Article Text
Abstract
Japanese and American healthcare providers enjoy abundant medical resources at their disposal, yet both systems often fail to adequately address a patient’s end-of-life (EOL) wishes for vastly different reasons.
In a society as highly structured in hierarchical and patriarchal dimensions as Japan’s, a terminal patient’s wishes are often superseded by the treating physician’s suggestions in deference to the doctor’s education and social status. In addition, a family member who has cultural authority tends to speak and make decisions on behalf of the dying person and the family.
Similarly, American healthcare providers often avoid the topic of EOL decision-making to deflect away from the realization that in spite of their formidable arsenal of available medical treatments, they are powerless to help. The American system of medical training also encourages physicians to advise their patients to fight an incurable disease to the end because the hope of prolonging life is never lost.

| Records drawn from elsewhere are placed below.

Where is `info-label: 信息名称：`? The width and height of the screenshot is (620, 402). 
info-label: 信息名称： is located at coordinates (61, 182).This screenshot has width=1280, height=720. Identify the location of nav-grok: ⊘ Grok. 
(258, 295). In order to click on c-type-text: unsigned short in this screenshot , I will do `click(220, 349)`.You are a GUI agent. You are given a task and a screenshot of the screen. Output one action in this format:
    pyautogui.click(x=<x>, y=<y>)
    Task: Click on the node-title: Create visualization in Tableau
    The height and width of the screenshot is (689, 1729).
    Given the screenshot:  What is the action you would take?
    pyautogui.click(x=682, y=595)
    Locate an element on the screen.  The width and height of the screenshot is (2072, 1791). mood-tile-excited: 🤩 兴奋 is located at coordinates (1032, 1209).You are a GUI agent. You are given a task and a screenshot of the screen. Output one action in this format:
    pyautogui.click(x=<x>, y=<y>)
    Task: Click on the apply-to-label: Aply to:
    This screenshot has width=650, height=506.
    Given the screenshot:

These cultural versus institutional factors have the same result. Oftentimes, the EOL wishes of a terminal patient is either not heard or lost at best. In either case, these factors have a major detrimental impact on the quality of a patient’s end-of-life experience as their wishes fall prey to more dominant cultural or social factors. This theoretical study discusses the importance of EOL conversation in providing quality care, and discusses how the medical professions in both countries can approach EOL discussions with the cultural sensitivity and understanding to improve the quality of living and dying.